About this task: Only the lines from the start of the entries up to and including the line with "Select the 500" should be written out, exactly as they stand.

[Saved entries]

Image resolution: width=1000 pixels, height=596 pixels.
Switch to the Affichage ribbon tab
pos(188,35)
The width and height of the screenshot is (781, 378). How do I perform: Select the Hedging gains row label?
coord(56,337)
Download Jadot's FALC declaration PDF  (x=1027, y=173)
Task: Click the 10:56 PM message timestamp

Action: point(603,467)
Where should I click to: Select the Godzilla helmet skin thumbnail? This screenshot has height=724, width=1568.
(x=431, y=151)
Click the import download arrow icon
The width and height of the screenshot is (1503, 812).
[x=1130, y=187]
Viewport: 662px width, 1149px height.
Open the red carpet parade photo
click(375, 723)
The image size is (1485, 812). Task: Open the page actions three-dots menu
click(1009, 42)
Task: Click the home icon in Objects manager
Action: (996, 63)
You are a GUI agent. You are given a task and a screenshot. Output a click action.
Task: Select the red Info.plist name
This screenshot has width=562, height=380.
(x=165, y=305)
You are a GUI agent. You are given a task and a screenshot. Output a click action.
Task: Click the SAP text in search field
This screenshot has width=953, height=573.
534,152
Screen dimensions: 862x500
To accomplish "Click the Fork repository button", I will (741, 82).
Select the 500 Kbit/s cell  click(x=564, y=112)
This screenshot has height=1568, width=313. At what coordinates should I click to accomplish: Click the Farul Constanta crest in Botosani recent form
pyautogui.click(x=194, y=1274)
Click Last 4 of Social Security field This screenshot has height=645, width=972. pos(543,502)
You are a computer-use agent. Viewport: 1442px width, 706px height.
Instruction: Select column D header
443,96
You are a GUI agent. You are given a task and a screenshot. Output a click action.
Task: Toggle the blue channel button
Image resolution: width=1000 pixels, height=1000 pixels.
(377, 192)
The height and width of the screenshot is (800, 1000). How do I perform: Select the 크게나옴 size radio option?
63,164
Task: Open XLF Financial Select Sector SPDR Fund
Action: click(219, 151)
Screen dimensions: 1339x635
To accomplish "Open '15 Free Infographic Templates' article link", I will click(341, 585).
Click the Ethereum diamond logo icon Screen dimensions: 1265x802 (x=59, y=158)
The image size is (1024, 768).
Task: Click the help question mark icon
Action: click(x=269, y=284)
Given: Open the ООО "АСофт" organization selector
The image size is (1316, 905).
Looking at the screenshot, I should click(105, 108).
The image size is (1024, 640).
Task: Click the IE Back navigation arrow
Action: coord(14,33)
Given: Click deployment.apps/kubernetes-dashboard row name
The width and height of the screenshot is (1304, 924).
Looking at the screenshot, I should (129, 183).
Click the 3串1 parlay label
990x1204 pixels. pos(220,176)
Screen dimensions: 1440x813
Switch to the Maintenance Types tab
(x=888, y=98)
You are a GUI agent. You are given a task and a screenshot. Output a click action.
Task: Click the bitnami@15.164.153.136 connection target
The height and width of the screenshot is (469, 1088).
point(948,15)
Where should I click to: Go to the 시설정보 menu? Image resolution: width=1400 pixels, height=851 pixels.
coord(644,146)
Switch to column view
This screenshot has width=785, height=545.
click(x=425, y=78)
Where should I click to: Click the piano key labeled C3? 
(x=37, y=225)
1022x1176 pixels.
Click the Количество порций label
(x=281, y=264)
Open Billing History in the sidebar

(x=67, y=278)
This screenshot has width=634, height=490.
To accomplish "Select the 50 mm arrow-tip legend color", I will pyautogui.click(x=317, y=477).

Result of this task:
Image resolution: width=1000 pixels, height=596 pixels.
Switch to the Affichage ribbon tab
pos(188,35)
The width and height of the screenshot is (781, 378). How do I perform: Select the Hedging gains row label?
coord(56,337)
Download Jadot's FALC declaration PDF  (x=1027, y=173)
Task: Click the 10:56 PM message timestamp

Action: point(603,467)
Where should I click to: Select the Godzilla helmet skin thumbnail? This screenshot has height=724, width=1568.
(x=431, y=151)
Click the import download arrow icon
The width and height of the screenshot is (1503, 812).
[x=1130, y=187]
Viewport: 662px width, 1149px height.
Open the red carpet parade photo
click(375, 723)
The image size is (1485, 812). Task: Open the page actions three-dots menu
click(1009, 42)
Task: Click the home icon in Objects manager
Action: (996, 63)
You are a GUI agent. You are given a task and a screenshot. Output a click action.
Task: Select the red Info.plist name
This screenshot has width=562, height=380.
(x=165, y=305)
You are a GUI agent. You are given a task and a screenshot. Output a click action.
Task: Click the SAP text in search field
This screenshot has width=953, height=573.
534,152
Screen dimensions: 862x500
To accomplish "Click the Fork repository button", I will (741, 82).
Select the 500 Kbit/s cell  click(x=564, y=112)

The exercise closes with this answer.